Global reach and impact

At the beginning of this year, with the world economy reeling from the COVID-19 pandemic, described as “unprecedented in its global reach and impact”, grooms, without negotiating with either trainers’ association, granted themselves a wage increase in January, $4,200 weekly, per horse, by way of a Track and Pools advertisement.

A month later, the United Racehorse Trainers Association of Jamaica (URTAJ), also by way of an advert, passed on the grooms’ fee increase by advising that the new ‘recommended’ training fee had been increased to $3,000 per horse, daily, moving from $2,650.

Owners’ per-horse bill

Using the average 31-day cycle, in one 2.5”x7.5” advert, URTAJ moved owners’ per-horse bill from $82,150 to $93,000 per month for feed and grass only, hay not included in some cases.

Don’t be fooled by the URTAJ-advert narrative about “every other means of preparing horses” being factored in the increase. ’Every other means of preparing horses’ is either appended to owners’ bills or must be met whenever presented within the month.

Owners also face a dilemma presented by who should be courting them most, the promoter, which should start shifting some of its energies to rescuing racing’s endangered species by staging class-equitable races with a quicker turnaround in distances for no more than seven groups of horses.

The first thing the promoting company needs to do is throw out the model which has it inequitably and unprofitably staging races for 19 categories of horses in a population averaging 1,100 racers.

To simplify the argument for racing neophytes, horses are athletes, just like humans, with varying degrees of athleticism and preferences for different distances, hence a small horse population such as Jamaica’s can’t profitably adopt North America’s ‘condition’ system that blindly sends winners to a higher category, with equal weight, after each victory, regardless of the competition faced when winning.

Internationally, the racing population is a pyramid. The best horses, numbering a few per capita, are at the very pinnacle. The other six groups below are of lesser ability, but greater in numbers, lower down the pyramid.

In calling for a purse increase, URTAJ doesn’t understand that the solution is more profitable races should be staged, which translates to increased opportunities to earn prize money.

The promoter needs to scale its business to seven groups of horses, bar races for two- and three-year-olds, which would result in bigger field sizes at suitable distances, all in a quicker turnaround than the almost two months that owners of blue-collar runners have to sit out while paying trainers.

* **Information provided**

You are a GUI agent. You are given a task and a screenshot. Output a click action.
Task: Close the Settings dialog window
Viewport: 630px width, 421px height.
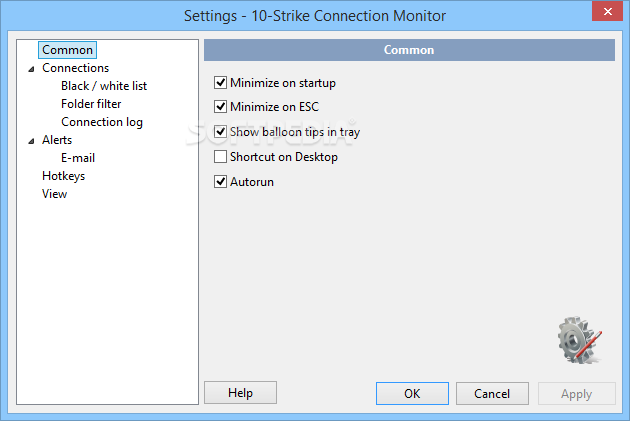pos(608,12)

* **Task description**
From the text on Jamaican horse racing costs, reproduce word for word the part that begins at "To simplify the" and stops after "faced when winning.".

* **Solution**
To simplify the argument for racing neophytes, horses are athletes, just like humans, with varying degrees of athleticism and preferences for different distances, hence a small horse population such as Jamaica’s can’t profitably adopt North America’s ‘condition’ system that blindly sends winners to a higher category, with equal weight, after each victory, regardless of the competition faced when winning.